== EXERCISE DESCRIPTION ==
Lines from the material below that hold the string "accomplish" are what is needed; copy each of them.
=== Begin Enclosure ===
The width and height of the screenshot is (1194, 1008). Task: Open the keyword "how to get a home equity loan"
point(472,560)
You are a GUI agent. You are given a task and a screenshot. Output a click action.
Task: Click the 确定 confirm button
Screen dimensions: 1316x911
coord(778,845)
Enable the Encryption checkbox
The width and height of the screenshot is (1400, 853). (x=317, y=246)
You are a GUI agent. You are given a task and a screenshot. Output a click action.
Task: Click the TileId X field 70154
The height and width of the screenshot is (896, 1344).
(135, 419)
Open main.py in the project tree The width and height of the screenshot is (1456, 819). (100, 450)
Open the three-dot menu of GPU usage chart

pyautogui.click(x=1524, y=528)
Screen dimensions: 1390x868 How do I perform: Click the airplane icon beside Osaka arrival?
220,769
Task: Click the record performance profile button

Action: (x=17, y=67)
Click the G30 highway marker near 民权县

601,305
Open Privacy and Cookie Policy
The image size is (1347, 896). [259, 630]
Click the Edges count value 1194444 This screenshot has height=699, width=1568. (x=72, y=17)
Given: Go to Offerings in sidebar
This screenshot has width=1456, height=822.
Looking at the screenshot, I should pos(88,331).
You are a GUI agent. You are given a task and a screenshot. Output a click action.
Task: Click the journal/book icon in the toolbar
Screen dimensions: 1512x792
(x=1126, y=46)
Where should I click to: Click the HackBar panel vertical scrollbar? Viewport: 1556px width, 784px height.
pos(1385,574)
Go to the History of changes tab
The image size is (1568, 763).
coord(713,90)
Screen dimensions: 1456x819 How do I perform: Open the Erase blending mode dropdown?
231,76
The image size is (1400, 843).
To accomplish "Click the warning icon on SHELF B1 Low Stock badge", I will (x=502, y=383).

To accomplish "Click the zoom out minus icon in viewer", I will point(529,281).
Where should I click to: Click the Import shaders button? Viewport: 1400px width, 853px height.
=== End Enclosure ===
== FINISHED TASK ==
To accomplish "Click the warning icon on SHELF B1 Low Stock badge", I will (x=502, y=383).
To accomplish "Click the zoom out minus icon in viewer", I will point(529,281).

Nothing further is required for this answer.